H.M.S Osprey 1846
H.M.S. OSPREY, brig: At about 3 p.m. on March 11, 1846, the brig was totally wrecked about 18 miles north of Hokianga. On Monday, March 9, the Osprey, left Whangaroa for Hokianga, calling at Mangonui, which she left the same day, and rounded the North Cape at 6.30 p.m. On the 10th the vessel made the western coast and the captain was able to take an observation, which showed that his command was in the latitude of Hokianga, but the weather coming on thick and hazy, the brig was kept off the land until the evening, when it cleared. She then stood in, fired two guns to announce to the pilot at Hokianga that she was off the harbour, and again stood out to sea for the night. On the following morning a high southern headland, similar to Hokianga, was seen, with what was presumed to be the pilot’s house, but which subsequently proved to be a white spot on the cliff. Soon afterwards, perceiving a red flag run up, it was confidently anticipated that it was the entrance to Hokianga, and the brig stood on over the surf, bringing the northern and southern heads in line.

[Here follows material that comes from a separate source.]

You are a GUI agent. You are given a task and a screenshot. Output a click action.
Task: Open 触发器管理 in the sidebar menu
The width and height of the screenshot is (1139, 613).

After crossing the breakers the vessel touched ground, but it was thought she was merely on the bar. Almost immediately she struck with increasing violence, and a succession of shocks brought the alarming conviction that the vessel was ashore, and that it was not the entrance to Hokianga, but of Herekino or False Hokianga. The guns were instantly thrown overboard, the masts cut away, which in falling with the sails set towards the shore, dragged the Osprey still higher upon the beach. On the tide receding, the officers and crew were able to land about 2 o’clock next morning with their small arms and some dry ammunition which had been saved from the wreck. All the stores were landed by the crew, assisted by some 150 friendly Maoris. There was no hope of refloating the brig, as the shore on this part of the coast is extremely shallow for a long distance seawards, with heavy surf and breakers even when the wind is off shore.
The Osprey was a brig mounting 12 guns, under the command of Captain Patten. The commander, officers, and part of the crew arrived at Gravesend on December 6, 1846, in the Posthumus, and were ordered on to Portsmouth, where a court martial was to be held concerning the loss of the brig.